Retrieval
poems by
Gail Hosking
ISBN: 978-1-59948-802-8, 70 pages, $14 (+ shipping)
Projected Release Date: March 25, 2020
$14.00
poems by
ISBN: 978-1-59948-802-8, 70 pages, $14 (+ shipping)
Projected Release Date: March 25, 2020
Gail Hosking holds an MFA from Bennington College and taught at Rochester Institute of Technology for fifteen years. Her work has been anthologized in several books and her poems and essays have been published in such places as River Teeth, Timberline Review, Lillith Magazine, Camera Obscura and Post Road. She had a special mention in The Pushcart Prize Anthology and was a finalist for several poetry and essay contests. Her other books include the memoir Snake’s Daughter and the poetry chapbook The Tug.
Gail Hosking’s Retrieval examines the collateral damage of war and its legacy on those who are left to tell about it. Guided by the whispers of absent loved ones—a father killed in action, the weary mother who was left to soldier on—Hosking navigates the rough waters of memory to arrive at “a calm settling inside me, my heart/opening like the rushing river.” ~Sarah Freligh
My father put together survival kits, stashed
bandages and sulfur tablets
into shoe polish tins, inserted razor
blade and match like a puzzle,
his tongue between his teeth
concentrating like a character
with his script of danger, his story of men
in uniform searching for one
specific thing that might save
what was already lost. I watched
as he slipped in a round of chocolate,
believing there would always be some
item that would make a difference.
While soldiers do push-ups on parade grounds
and sign papers of mission first, my mother
hangs diapers on community clotheslines
at Smoke Bomb Hill. Picnics on a rifle range,
parachute silk turned into bedspreads, men
rarely out of uniform. A soldier’s pay
will have to do, my father writes her
from the Language School in Monterey.
She drinks coffee in trailer parks
with other wives, all of them waiting
for payday, deployment, mail. Promises
disappear with her black eye, rubbed
like polish my father brushed
into his boots, assurances stored with the bedroom
gun collection. One night at the Enlisted Men’s Club
she takes that first drink and never returns—crazy
as that sounds. With each swallow hope
travels over the fortress walls, to some dance
she always imagined, some place
she wants to call home. Some peace.
When I pick up written notes
after phone calls from the other men,
I recognize I’m holding the dead. The ones
in the field with my dad that day, the ones
who knew the war was run by politicians
but went anyway because that’s what soldiers do.

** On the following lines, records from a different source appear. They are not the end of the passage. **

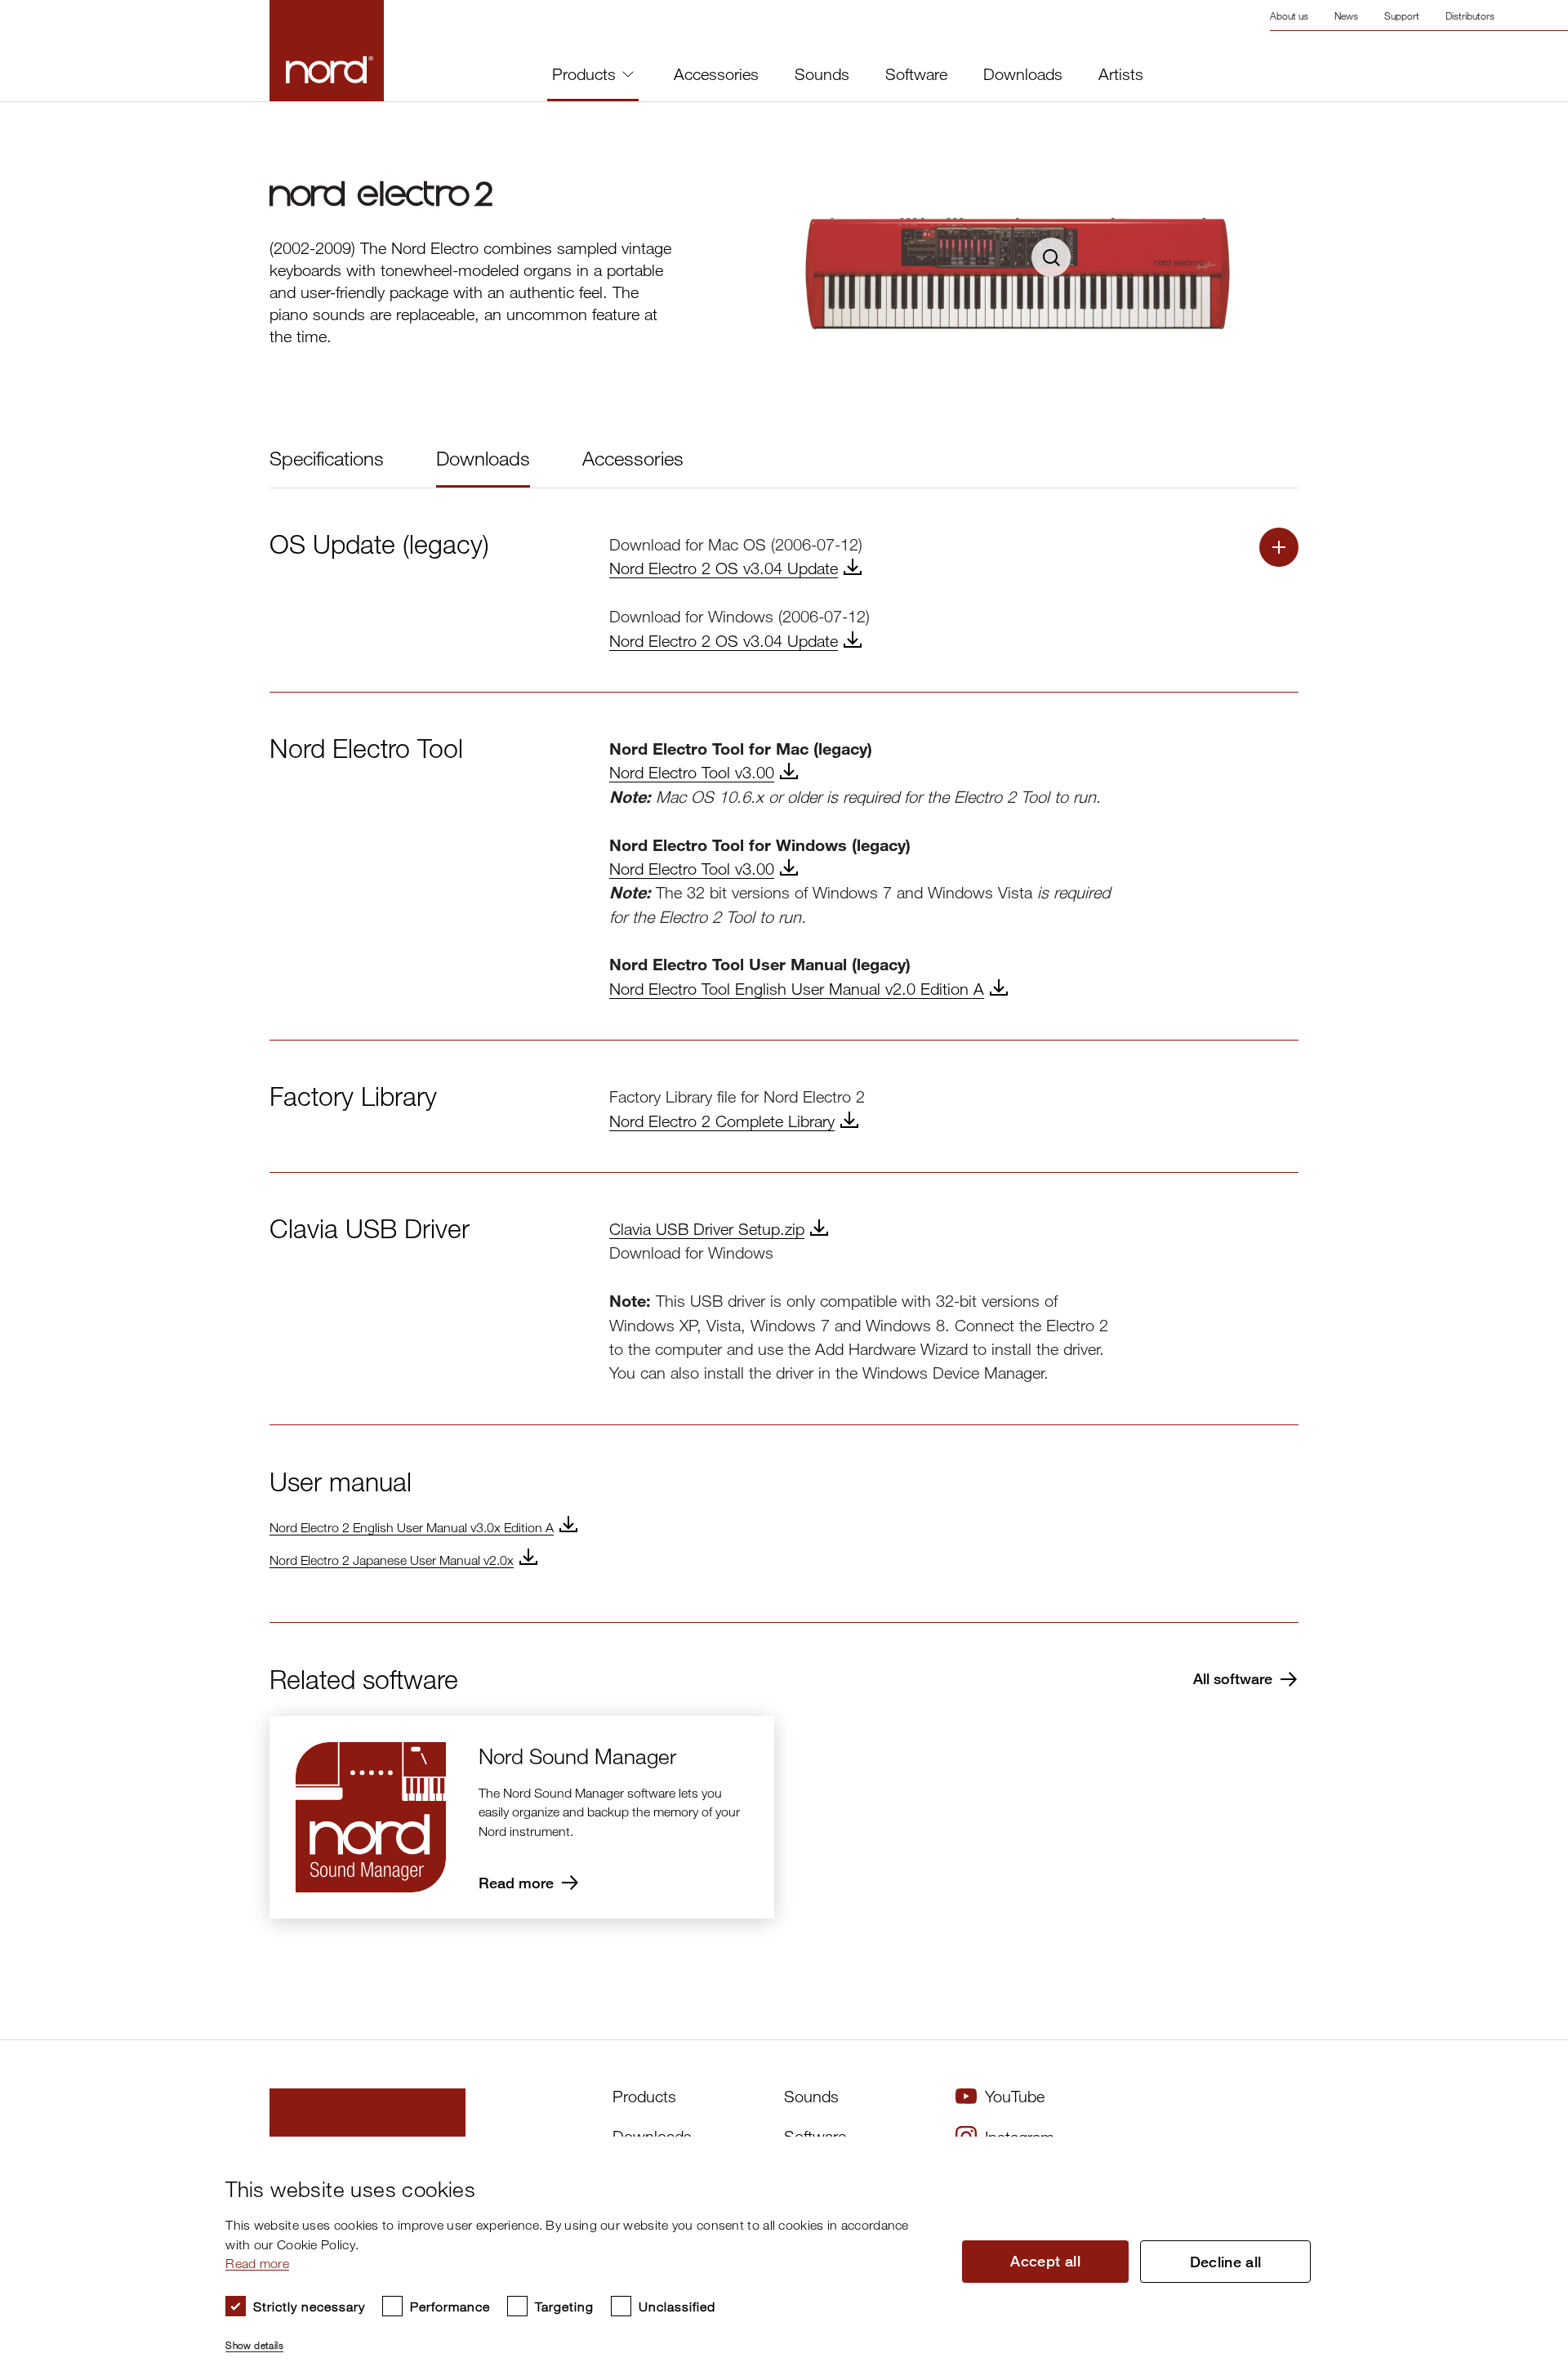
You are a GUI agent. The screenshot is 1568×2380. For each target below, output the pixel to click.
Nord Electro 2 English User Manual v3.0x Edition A (412, 1527)
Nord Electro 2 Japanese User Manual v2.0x (392, 1560)
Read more (257, 2263)
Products (584, 74)
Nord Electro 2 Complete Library (722, 1121)
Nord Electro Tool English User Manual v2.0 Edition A (796, 988)
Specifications (327, 458)
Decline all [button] (1226, 2262)
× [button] (1523, 2154)
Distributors (1470, 15)
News (1346, 15)
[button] (579, 2338)
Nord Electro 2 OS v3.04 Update (723, 568)
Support (1401, 15)
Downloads (1022, 74)
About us (1289, 15)
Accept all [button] (1045, 2261)
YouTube (1015, 2096)
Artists (1120, 74)
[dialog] (771, 2258)
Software (916, 74)
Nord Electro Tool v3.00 (691, 772)
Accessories (716, 74)
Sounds (822, 74)
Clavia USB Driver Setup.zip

The ones who help paint a picture—a case of hand grenades
under my dad’s cot, how he touched your shoulder
when he talked to make sure he had your full attention,
spoke with the Cambodes in their language.
His immaculate uniform, his high-pitched laugh—
it’s all there scribbled on paper.
In a leafless forest, not a bird
in sight, I am unable to invent
forms to accommodate that loss,
or to throw the notes out as though
I might bring my dad back just by keeping them
together with a paper clip. As though it’s me
and me alone who must remember. And for what?
Viet Nam is passé, an editor tells me.
But these men, I want to say, these men.
When I see that the Silver Fox
in Alabama has died, why do I weep? Why
do I need to tell someone I don’t even know
how the team house at Long Binh caught on fire
until it got to my father’s room, how he made a run
for it just in time. How a stranger identified
my father’s body—what was left of it—waited
for the plane to pick them up, zipped him in a bag.
There’s no getting anything back from the dead.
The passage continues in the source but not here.